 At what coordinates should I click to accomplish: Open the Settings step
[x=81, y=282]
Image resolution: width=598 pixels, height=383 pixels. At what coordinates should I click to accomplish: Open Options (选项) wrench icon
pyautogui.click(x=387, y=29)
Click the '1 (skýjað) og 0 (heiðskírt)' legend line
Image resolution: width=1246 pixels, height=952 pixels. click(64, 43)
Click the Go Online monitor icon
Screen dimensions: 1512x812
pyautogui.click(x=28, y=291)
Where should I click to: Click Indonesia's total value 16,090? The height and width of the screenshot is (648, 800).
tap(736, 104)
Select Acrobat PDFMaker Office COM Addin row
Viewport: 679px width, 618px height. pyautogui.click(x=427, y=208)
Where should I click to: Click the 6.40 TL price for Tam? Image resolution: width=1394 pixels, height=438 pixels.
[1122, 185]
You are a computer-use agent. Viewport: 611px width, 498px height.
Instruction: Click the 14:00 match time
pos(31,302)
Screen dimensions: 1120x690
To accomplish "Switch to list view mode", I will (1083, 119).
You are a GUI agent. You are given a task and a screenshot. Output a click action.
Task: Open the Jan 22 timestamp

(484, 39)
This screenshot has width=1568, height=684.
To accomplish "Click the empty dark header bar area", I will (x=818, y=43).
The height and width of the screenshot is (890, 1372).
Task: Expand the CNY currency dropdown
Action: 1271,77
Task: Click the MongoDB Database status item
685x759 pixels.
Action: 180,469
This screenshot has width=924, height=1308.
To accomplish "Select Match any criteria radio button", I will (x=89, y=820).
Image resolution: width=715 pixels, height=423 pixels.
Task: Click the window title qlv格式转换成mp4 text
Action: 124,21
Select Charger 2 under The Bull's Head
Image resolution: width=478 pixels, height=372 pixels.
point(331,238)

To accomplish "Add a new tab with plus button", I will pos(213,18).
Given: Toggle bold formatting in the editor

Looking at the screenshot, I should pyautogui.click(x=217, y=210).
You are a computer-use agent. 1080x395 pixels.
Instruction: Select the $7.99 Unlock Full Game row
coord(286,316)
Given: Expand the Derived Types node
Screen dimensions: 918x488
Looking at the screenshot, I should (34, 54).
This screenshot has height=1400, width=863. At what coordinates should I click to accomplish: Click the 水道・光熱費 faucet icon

════════════════════

Print the entries once more, identical in every line.

ANSWER TO THIS TASK:
 At what coordinates should I click to accomplish: Open the Settings step
[x=81, y=282]
Image resolution: width=598 pixels, height=383 pixels. At what coordinates should I click to accomplish: Open Options (选项) wrench icon
pyautogui.click(x=387, y=29)
Click the '1 (skýjað) og 0 (heiðskírt)' legend line
Image resolution: width=1246 pixels, height=952 pixels. click(64, 43)
Click the Go Online monitor icon
Screen dimensions: 1512x812
pyautogui.click(x=28, y=291)
Where should I click to: Click Indonesia's total value 16,090? The height and width of the screenshot is (648, 800).
tap(736, 104)
Select Acrobat PDFMaker Office COM Addin row
Viewport: 679px width, 618px height. pyautogui.click(x=427, y=208)
Where should I click to: Click the 6.40 TL price for Tam? Image resolution: width=1394 pixels, height=438 pixels.
[1122, 185]
You are a computer-use agent. Viewport: 611px width, 498px height.
Instruction: Click the 14:00 match time
pos(31,302)
Screen dimensions: 1120x690
To accomplish "Switch to list view mode", I will (1083, 119).
You are a GUI agent. You are given a task and a screenshot. Output a click action.
Task: Open the Jan 22 timestamp

(484, 39)
This screenshot has width=1568, height=684.
To accomplish "Click the empty dark header bar area", I will (x=818, y=43).
The height and width of the screenshot is (890, 1372).
Task: Expand the CNY currency dropdown
Action: 1271,77
Task: Click the MongoDB Database status item
685x759 pixels.
Action: 180,469
This screenshot has width=924, height=1308.
To accomplish "Select Match any criteria radio button", I will (x=89, y=820).
Image resolution: width=715 pixels, height=423 pixels.
Task: Click the window title qlv格式转换成mp4 text
Action: 124,21
Select Charger 2 under The Bull's Head
Image resolution: width=478 pixels, height=372 pixels.
point(331,238)

To accomplish "Add a new tab with plus button", I will pos(213,18).
Given: Toggle bold formatting in the editor

Looking at the screenshot, I should pyautogui.click(x=217, y=210).
You are a computer-use agent. 1080x395 pixels.
Instruction: Select the $7.99 Unlock Full Game row
coord(286,316)
Given: Expand the Derived Types node
Screen dimensions: 918x488
Looking at the screenshot, I should (34, 54).
This screenshot has height=1400, width=863. At what coordinates should I click to accomplish: Click the 水道・光熱費 faucet icon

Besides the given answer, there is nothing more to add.